I have a large data frame (200k rows) consisting of monthly trial data. Each variable records the result of the trial in that month; positive (1) or negative (0). The file also contains unique ids and a number of factor variables for use in analysis. Here is a simplified example for illustration:
w <- c(101, 0, 0, 0, 1, 1, 1, 5)
x <- c(102, 0, 0, 0, 0, 0, 0, 3)
y <- c(103, 1, 0, 0, 0, 0, 0, 2)
z <- c(104, 1, 1, 1, 0, 0, 0, 2)
dfrm <- data.frame(rbind(w,x,y,z), row.names = NULL)
names(dfrm) <- c("id","jan","feb","mar","apr","may","jun","start")
The trial participants all joined at different times; the final column is an index giving the column in which that participant's first trial result is recorded. Results for months prior to the participant joining are recorded as zeros (as in the first row of the example).

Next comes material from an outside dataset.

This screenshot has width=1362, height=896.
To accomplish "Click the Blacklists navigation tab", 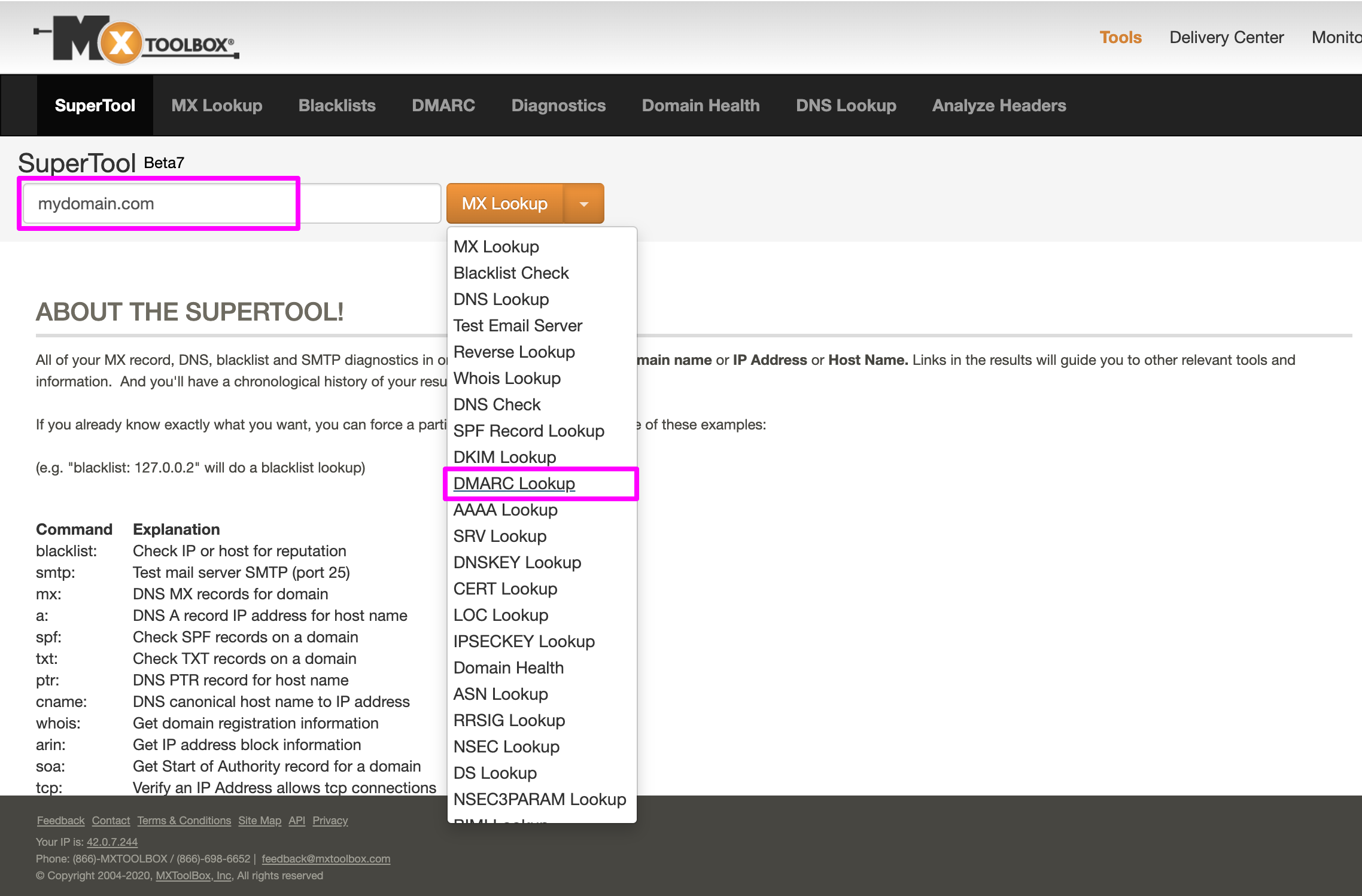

I want to identify the first sequence of three consecutive zeros per participant, and then return the position of the start of that 3-zero sequence; but limiting my search only to the columns since they started the trial (those from the index column onwards).
My approach - and I'm sure there are many - has been to split this into two tasks: writing NAs to those test results that occurred before the participant joined, using a for loop:
for (i in 1:nrow(dfrm)){
if(dfrm$start[i] > 2)
dfrm[i,2:(dfrm$start[i]-1)] <- NA
}
before using a match loop on the full range of data now that the rogue early zeros have been set to NA:
for (i in 1:nrow(dfrm)){
f <- match(c(0,0,0), dfrm[i,2:7])
dfrm$outputmth[i] <- f[1]
}
dfrm$outputmth <- dfrm$outputmth - (dfrm$start - 2)

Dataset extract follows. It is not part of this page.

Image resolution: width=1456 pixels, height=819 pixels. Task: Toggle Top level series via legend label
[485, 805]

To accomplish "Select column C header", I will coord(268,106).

Which is successful (I think) in generating my desired output: the first occurrence of 3 successive zeros per participant when active, and NA where no occurrence was found.
This involved some clunky workarounds; in particular the second loop returning a list of 3 values in f from which I have to select only the first item to populate dfrm$outputmth.
But more importantly, running this code on the full data set has taken around 30mins to execute. So, feeling a little embarassed, I'm hoping there is at least one more efficient way to write and run this?
Many thanks for any assistance.